Data in this exercise Start Marker
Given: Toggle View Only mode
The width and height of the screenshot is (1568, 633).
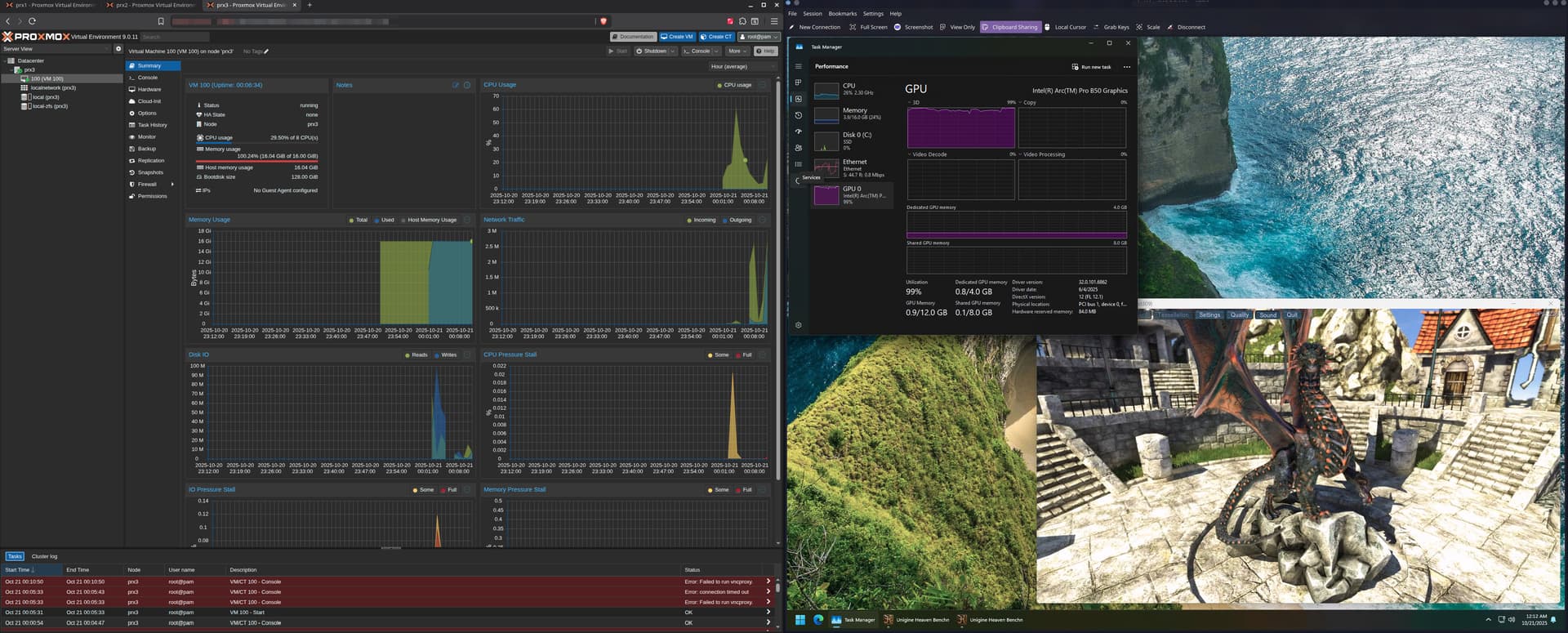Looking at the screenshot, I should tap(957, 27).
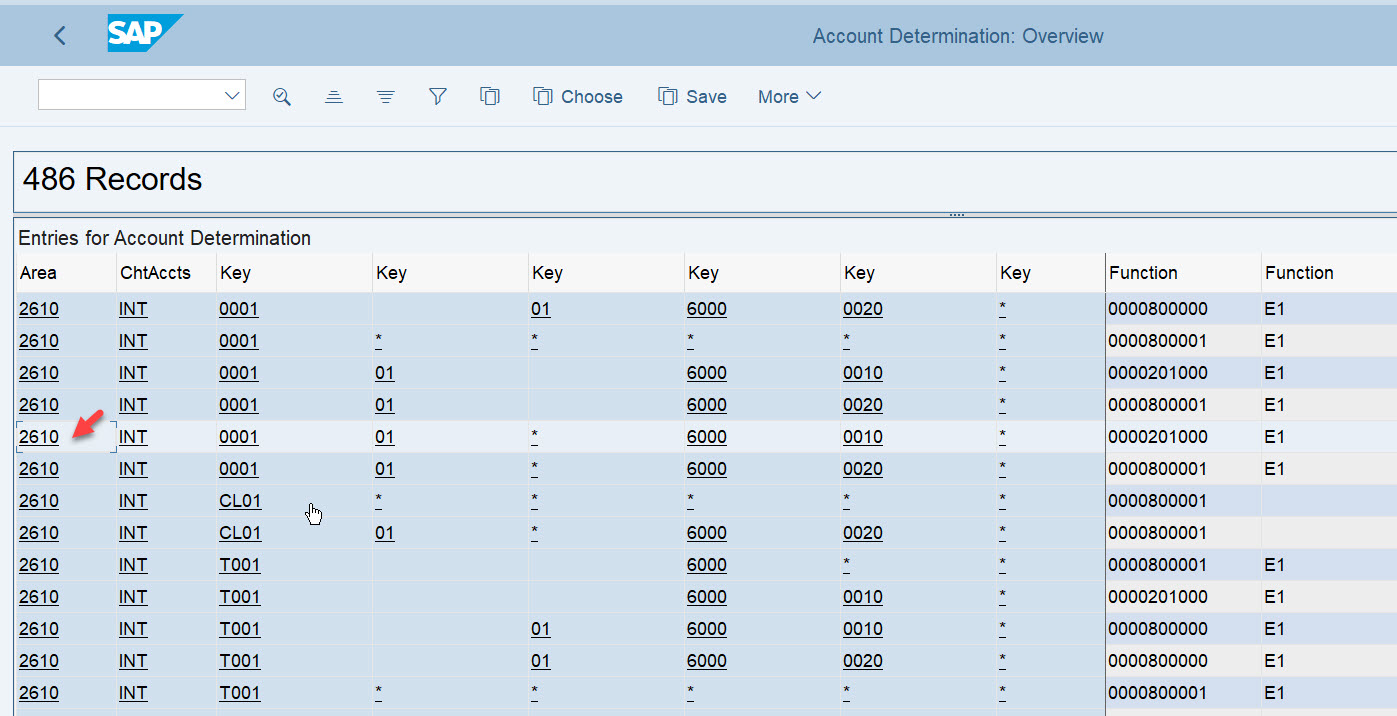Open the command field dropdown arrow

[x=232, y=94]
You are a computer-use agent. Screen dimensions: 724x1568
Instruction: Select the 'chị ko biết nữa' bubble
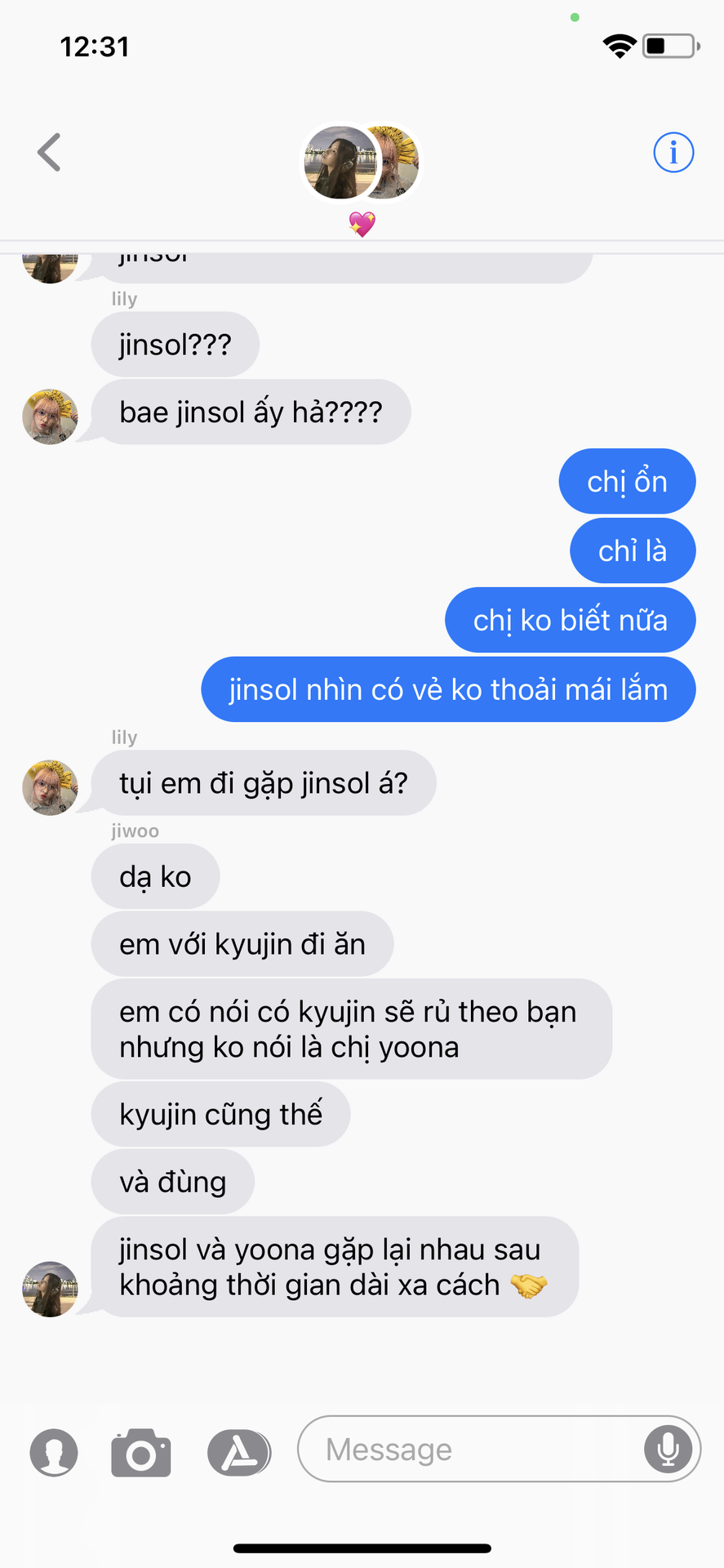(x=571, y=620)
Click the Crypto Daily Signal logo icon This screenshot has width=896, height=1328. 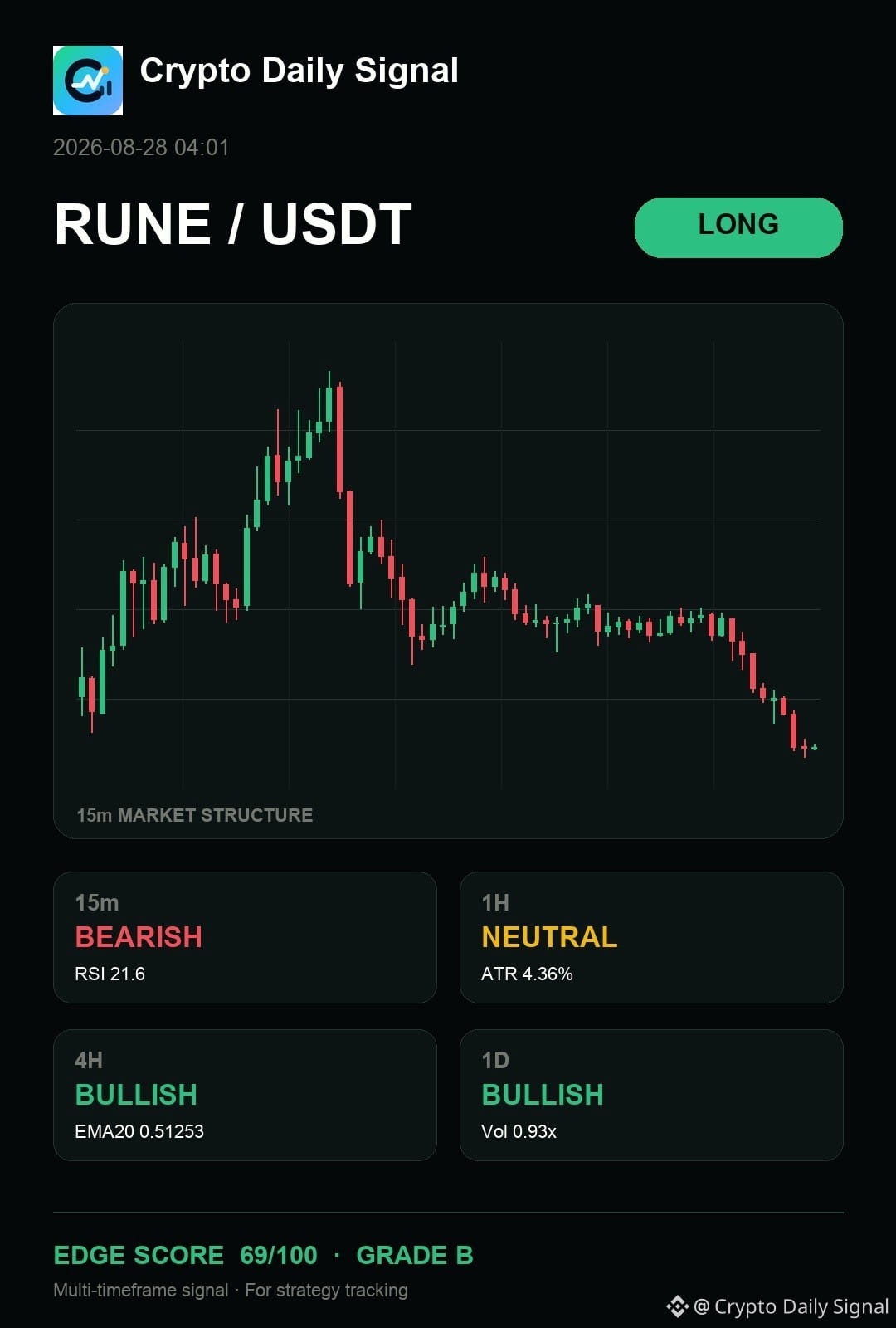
Data in this exercise End Marker
Would you copy out every entry above word for word, without the pictures?

The completed task:
Given: Toggle View Only mode
The width and height of the screenshot is (1568, 633).
Looking at the screenshot, I should tap(957, 27).
Open the command field dropdown arrow

[x=232, y=94]
You are a computer-use agent. Screen dimensions: 724x1568
Instruction: Select the 'chị ko biết nữa' bubble
(x=571, y=620)
Click the Crypto Daily Signal logo icon This screenshot has width=896, height=1328. 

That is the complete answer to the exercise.